Zo duidelijk is het meestal niet. Voor ons is van belang de narcissus in onszelf te leren kennen: beseffend hoe goed we zijn in zelfbedrog.

“Wrijf je hoofd in met olie” . . .
Ook dat is een beeld. Natuurlijk keren mensen zich af van wie het goede meent te moeten doen door als een sombere treurwilg of een stekelige cactus door het leven te gaan. Maar ook hier is de boodschap: vereenzelvig je niet met jezelf als liefdadige, biddende of vastende. Klamp je niet vast aan die ene identiteit. Val er niet mee samen. Hang jezelf er niet aan op. Vergeet meteen jezelf. In zekere zin: doe wel en zie niet om. Want het gaat om de andere, het gaat om de zaak. Niet om jou, noch om je inzet, je waarheid of je centen.

Vasten is loslaten. Innerlijk vrij worden. Om ons te laten inpalmen door het goede zelf, door God. Dan doen wij niet langer het goede, maar het goede doet ons.
Dat maakt mensen vreugdevol en aantrekkelijk: leven vanuit het goede.
Ik denk aan drie mensen bij wie ik juist dat meen te zien. De Dalai Lama die vreugdevolle, zachtmoedige kracht uitstraalt. Paus Franciscus heeft ook zoiets. En, Koen Blieck durf ik als derde te noemen.
Drie beperkte mensen, geen van hen volmaakt, maar gedragen door een innerlijke goedheid die hen ver overstijgt. Dat laatste is, denk ik, de verborgenheid van de Vader waarover Jezus het heeft.

Lied: Ik zie de hemel opengaan…

Inbreng gemeenschap

Inleiding tafelgebed

Het is tijd om aan tafel te gaan, brood en wijn te delen en dat grote verhaal van zo lang geleden opnieuw in gedachtenis te brengen. Een verhaal dat eindigde met een nederlaag, de marteldood aan het kruis, maar nadien is gaan leven, gaan stromen en steeds opnieuw mensen doet opstaan en om bevrijding schreeuwen.

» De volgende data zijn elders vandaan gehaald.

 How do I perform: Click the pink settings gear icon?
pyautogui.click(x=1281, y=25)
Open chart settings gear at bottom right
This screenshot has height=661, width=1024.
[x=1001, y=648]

We willen het simpele beeld dat Jezus van Nazareth ons gaf, in gedachten brengen. Hij die alleen maar wat brood en wat wijn nam en het uitdeelde en daarmee zei: dit is het allemaal, hierin zit de waarheid over mijn en jullie bestaan.
Die zei: “Als je zoals ik nu, samen met elkaar aan tafel gaat, kijk dan voorbij het verleden en voorbij de maatschappelijke status, maar raak de mensen aan met een buitengewone aandacht en liefde. Daardoor maak je de bron van goed doen in elke mens vrij. Telkens wanneer dit gebeurt, wordt een nieuwe, hoopvolle toekomst mogelijk. Telkens wanneer je je eigen zoeken naar geluk kan laten doorkruisen door het beeld, het gelaat van de vreemde, kwetsbare en weerloze andere, wordt nieuw leven mogelijk.

Een simpel beeld, wat brood en wijn, een gebaar dat we week na week herhalen om niet te vergeten, om onze verbeelding steeds nieuwe kracht te geven.
We doen dat niet alleen, maar in verbondenheid met allen die hetzelfde gebaar gebruiken overal ter wereld en in verbondenheid met hen die ons hierin voorgingen, onze lieve doden.

Onze vader

Vredeswens

Wensen we elkaar dat het goede zelf in ons werkzaam wordt en dat, ondanks de zwaarte van deze wereld en de ernst waarmee we de problemen aanpakken, onze vreugde mag stralen.